Public Enemy’s, Chuck D, is an integral component of the hip hop movement, mastering politically conscious music and renowned worldwide for his powerful voice.
Sarah Love had the opportunity to speak to Chuck D, in December last year, covering his achievements and influences in a quick chat.
Chuck D recalled his first time playing in the United Kingdom, as a special time playing alongside Eric B & Rakim and LL Cool J at Hammersmith Odeon.
“It’s gone down in history as one of the most significant events in hip hop”, because it worked towards encouraging people of colour in London to not diminish their culture – “don’t play yourself low… stand up”.
Of course, Chuck D’s proudest achievement was keeping the group together for 28 years, a phenomenal achievement for any musical group.
“You don’t see many groups, period – much less black groups or black men”, said Chuck D.

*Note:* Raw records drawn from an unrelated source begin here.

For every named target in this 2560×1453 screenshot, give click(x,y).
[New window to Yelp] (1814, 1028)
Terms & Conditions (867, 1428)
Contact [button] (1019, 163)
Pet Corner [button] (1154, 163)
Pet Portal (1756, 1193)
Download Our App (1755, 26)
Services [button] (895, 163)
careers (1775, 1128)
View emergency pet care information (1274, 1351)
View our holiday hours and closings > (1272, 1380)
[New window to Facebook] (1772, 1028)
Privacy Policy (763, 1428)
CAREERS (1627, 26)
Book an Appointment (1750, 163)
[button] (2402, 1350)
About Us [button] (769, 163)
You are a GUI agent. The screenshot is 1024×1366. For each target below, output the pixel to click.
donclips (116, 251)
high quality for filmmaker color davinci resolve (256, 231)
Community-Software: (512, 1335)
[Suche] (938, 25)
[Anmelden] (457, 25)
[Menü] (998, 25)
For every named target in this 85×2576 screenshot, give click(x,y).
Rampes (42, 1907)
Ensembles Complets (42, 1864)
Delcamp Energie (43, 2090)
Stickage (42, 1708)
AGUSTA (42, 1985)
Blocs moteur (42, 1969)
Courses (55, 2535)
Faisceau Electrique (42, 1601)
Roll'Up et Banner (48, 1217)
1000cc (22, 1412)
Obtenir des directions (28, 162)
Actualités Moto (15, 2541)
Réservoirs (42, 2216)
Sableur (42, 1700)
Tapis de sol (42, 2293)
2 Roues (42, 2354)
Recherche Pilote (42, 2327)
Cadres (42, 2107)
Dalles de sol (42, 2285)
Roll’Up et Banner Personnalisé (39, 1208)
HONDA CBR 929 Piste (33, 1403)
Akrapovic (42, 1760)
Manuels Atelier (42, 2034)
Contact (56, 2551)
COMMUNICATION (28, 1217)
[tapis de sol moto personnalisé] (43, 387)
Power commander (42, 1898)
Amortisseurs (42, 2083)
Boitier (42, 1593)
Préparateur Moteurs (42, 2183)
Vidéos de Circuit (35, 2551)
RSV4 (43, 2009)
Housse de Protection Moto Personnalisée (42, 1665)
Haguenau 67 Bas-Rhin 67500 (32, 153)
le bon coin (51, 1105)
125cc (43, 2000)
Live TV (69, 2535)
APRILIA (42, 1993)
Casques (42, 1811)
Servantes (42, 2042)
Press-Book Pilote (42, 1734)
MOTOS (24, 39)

“That’s probably my greatest joy.”
As for his ultimate non-musical hero, Chuck D credited his mother and father for inspiring him.
He also agreed with Sarah Love that hip hop still remains relevant, citing the reason being that it is “worldwide, in different languages”.
Pharoahe Monch spoke to Sarah Love and MysDiggi on Chuck D’s influence on his music.
“It was the point where an emcee, again, did not dumb it down.”
Pharaohe Monch had always felt impacted by Public Enemy’s music, having covered ‘The Terrordome’ on his Desire album.